Retype every line from the start of the data down to and including the line with "Viewport: 261px width, 204px height.". Skip the pictures.

Provided material
┌──
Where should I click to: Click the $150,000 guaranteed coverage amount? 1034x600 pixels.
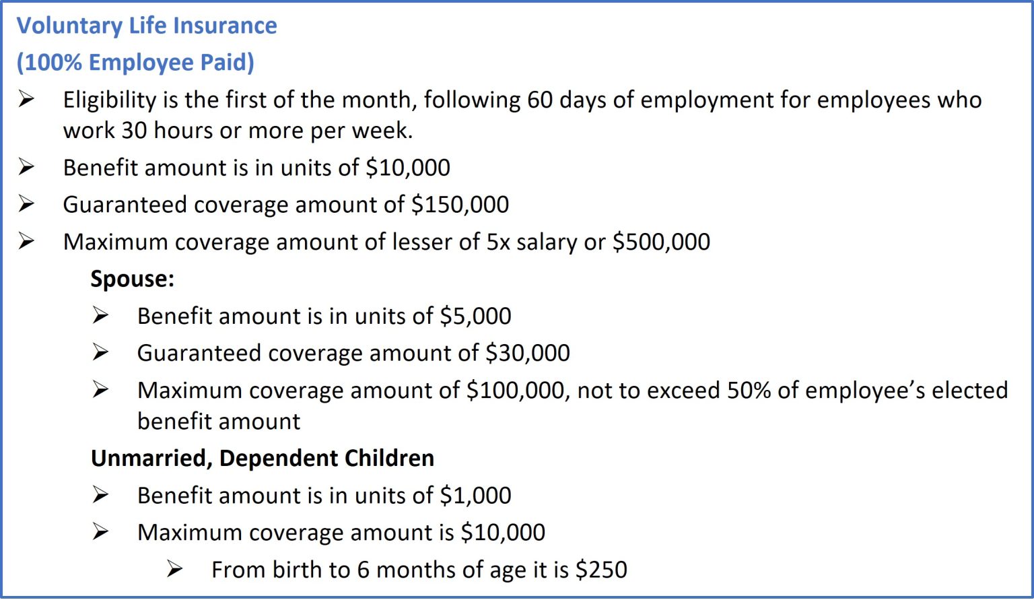click(x=460, y=205)
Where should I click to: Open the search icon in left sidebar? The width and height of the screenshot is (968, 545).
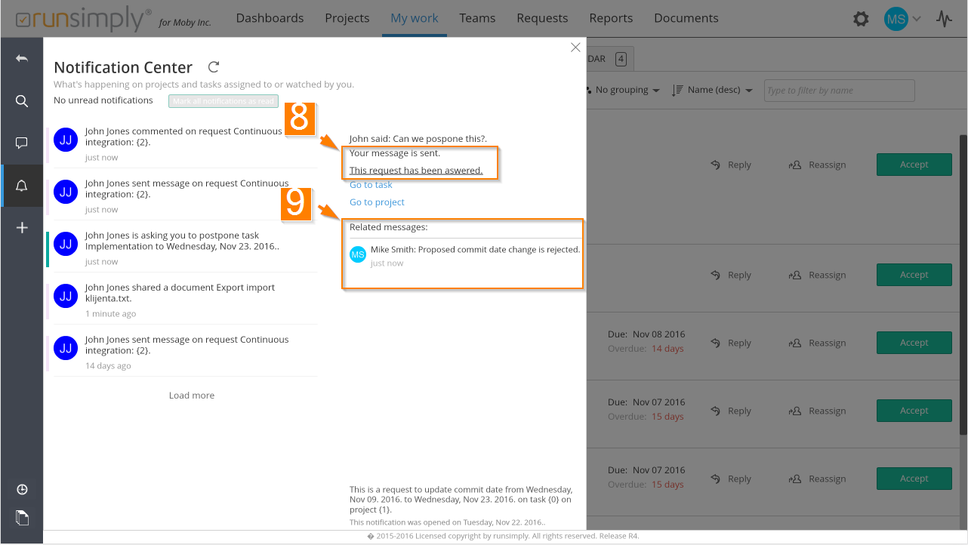coord(22,101)
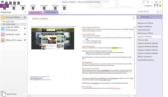
Task: Click the search magnifier icon
Action: click(158, 12)
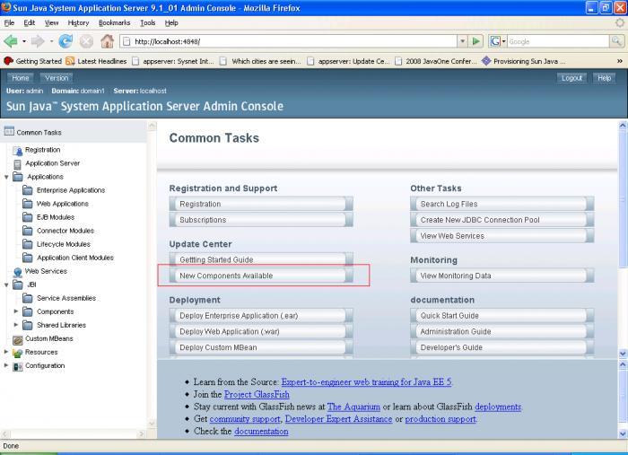Screen dimensions: 628x455
Task: Click the Web Services globe icon
Action: pos(18,271)
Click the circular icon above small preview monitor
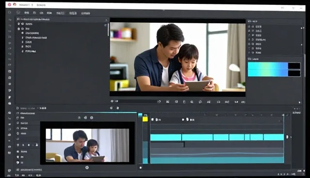 (92, 118)
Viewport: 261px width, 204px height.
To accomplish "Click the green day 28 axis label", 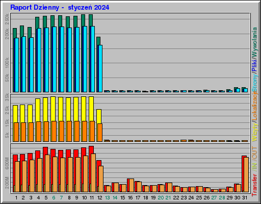I will pyautogui.click(x=222, y=198).
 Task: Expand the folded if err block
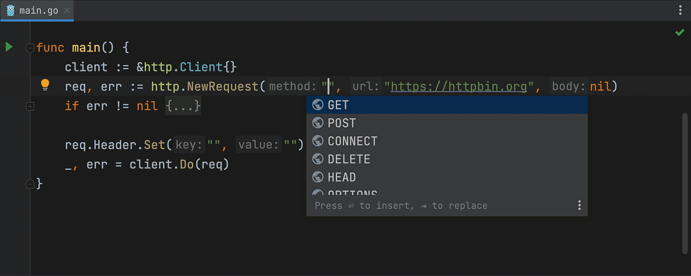coord(30,106)
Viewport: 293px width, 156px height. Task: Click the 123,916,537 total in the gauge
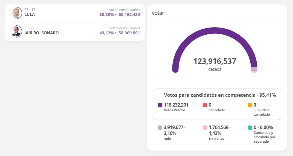pos(214,62)
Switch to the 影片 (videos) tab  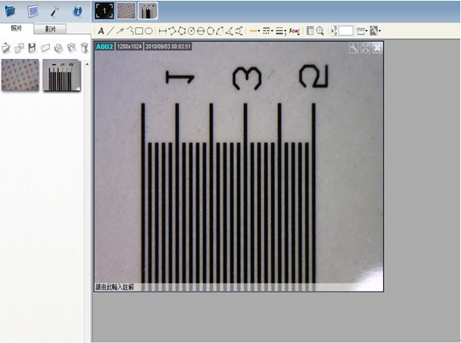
└──
Exercise output
Where should I click to: Click the $150,000 guaranteed coverage amount? 1034x600 pixels.
click(x=460, y=205)
Where should I click to: Open the search icon in left sidebar? The width and height of the screenshot is (968, 545).
coord(22,101)
Task: Click the search magnifier icon
Action: click(158, 12)
Screen dimensions: 628x455
Task: Click the Web Services globe icon
Action: pos(18,271)
Click the circular icon above small preview monitor
 (92, 118)
Viewport: 261px width, 204px height.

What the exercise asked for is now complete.